* **WHAT THE TASK REQUIRES**: Copy the data verbatim, from the line containing "Click the X (Twitter) icon in sidebar" through the last line, both included. Omit the pictures from your copy.

* **PROVIDED RECORDS**:
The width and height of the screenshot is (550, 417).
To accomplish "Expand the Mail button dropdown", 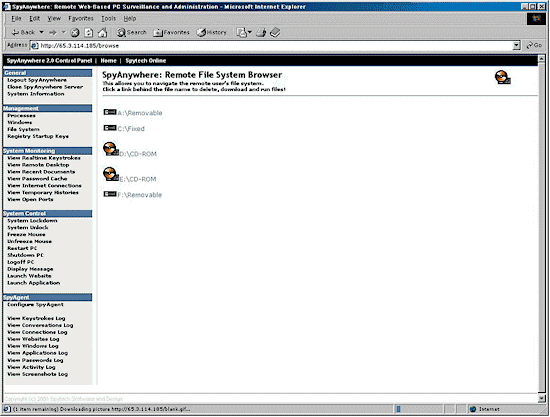I will click(250, 33).
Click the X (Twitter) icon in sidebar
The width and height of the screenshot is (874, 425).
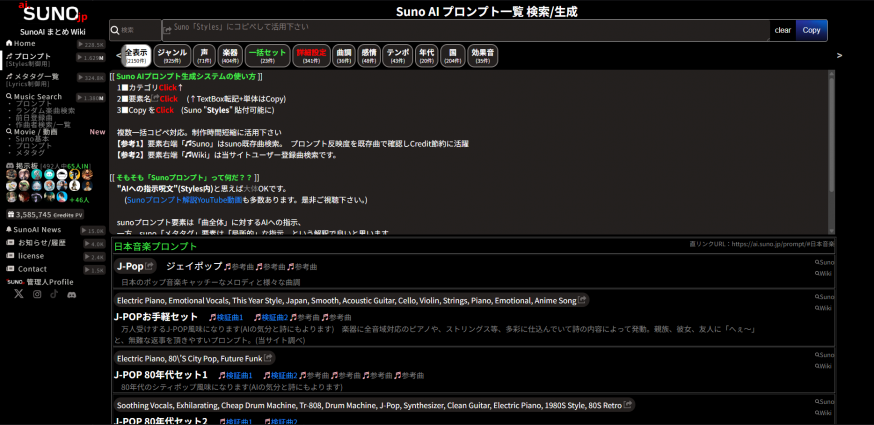(x=18, y=294)
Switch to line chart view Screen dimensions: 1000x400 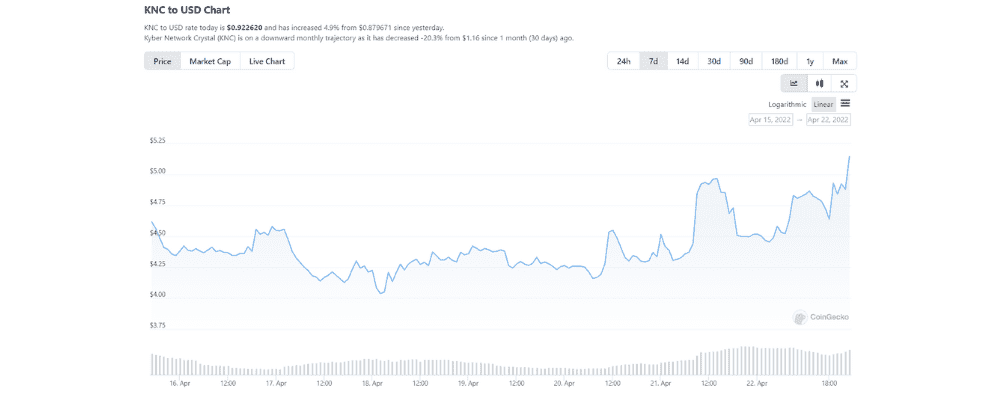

* **TASK SOLUTION**:
Click the X (Twitter) icon in sidebar
The width and height of the screenshot is (874, 425).
(x=18, y=294)
Switch to line chart view Screen dimensions: 1000x400 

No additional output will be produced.